Now when I say redeeming, I do not mean that we are going in the right direction by seeking to live out our personal fantasies via advanced cosmetics and/or technology. What I am proposing is that this desire to "transition" into something different/better is not only an understandable desire, but when applied correctly, is in fact Godly.

Indeed, just as the  preposition "trans" has become a kind of by word in the world of gender ideology, so also in Catholic circles it possesses tremendous power and significance.


The philosophical terminology for the action of changing bread and wine into the body, blood, soul and divinity of Christ is referred to as transubstantiation. And while it's connection to our current topic may seem tangential at best, the logic most certainly is not. Indeed, so much of our modern technology is geared- not only towards changing the artifice of things- but actually changing the underlying substance of them as well. The problem isn't so much that we are attempting to repair what is broken in the world (a perfectly commendable enterprise), but that we are carelessly going about trying to redefine and re-interpet life itself. If life has no meaning in itself, then this is not a problem, but if it does, then we are doing unimaginable violence to nature.


Obviously today we are experiencing this kind of existential identity crisis in a profound way, for not only are we attempting to warp Mother Nature, but I think it's safe to say that we are going so far as to warp "mother's nature". Were this not the case, would we really be pumping people with all of these artificial hormones, removing their sexual organs, and obsessing over which pronoun to use for them (or anyone for that matter)? With so much emphasis on all things organic these days, one would think that such behavior would be regarded as counter-productive.

…Which brings me to my own personal confession, my own personal "coming out party"; the revelation of my new identity. I too feel at times a profound impulse to jump out of my own skin, and "transition" into someone else. However, if/when I do make this transition, I fully intend to do so without the aid of any kind of drugs and/or self-inflicted wounds. For my hunger is not to become a feline, a woman, or even Tony Stark (though that is admittedly tempting).

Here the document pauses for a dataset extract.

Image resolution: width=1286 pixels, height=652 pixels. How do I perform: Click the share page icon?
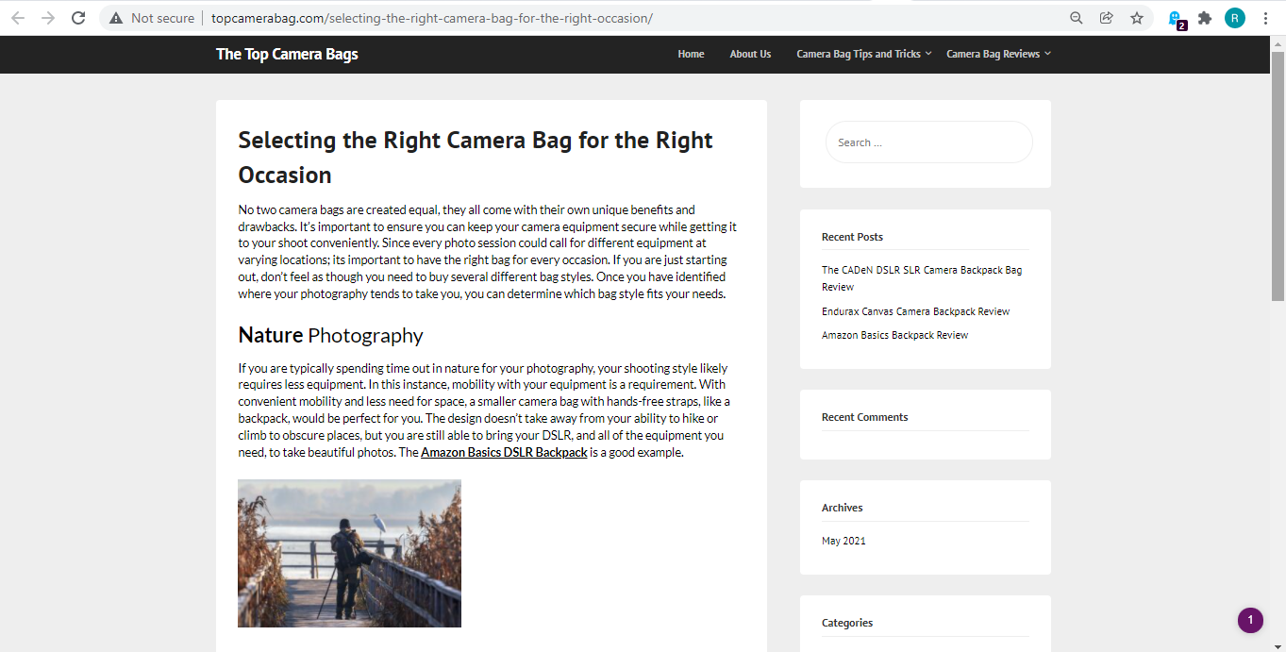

According to the Christian narrative, we are all guilty of suppressing something deep within ourselves; something that inspires us to lie about who we really are. Consequently, God is waiting for us, not only to liberate us from this lie and change our names, but to share with us His own immortal identity. Yet as is the case with most superheroes, the goal here is not to erase the former self, but rather to fulfill our ultimate destiny (remember, grace builds on nature-it doesn't destroy it).

When St. Thomas Aquinas was offered the gift of anything in the world, his response was quite stunning, he said to God; "I will have Thyself". And as bold and shocking as this request may seem, it is in many ways the summary of the Christian vocation.

It is possible that one day men may of their own efforts be able to create their own kind of Über Brot; a bread which infuses tremendous strength and energy in us- and perhaps even longer life. However, in the end it can only be a counterfeit, a placebo, a chintzy plagiarism of what God has accomplished already. For if God is able to cause a tiny sliver of bread to "transition" into Himself, how much more then will he do the same for us? So let us set aside all of these colorful counterfeits, and instead take up our true identity. Let us put on Christ, and find out what it really means to be at home in our own skin.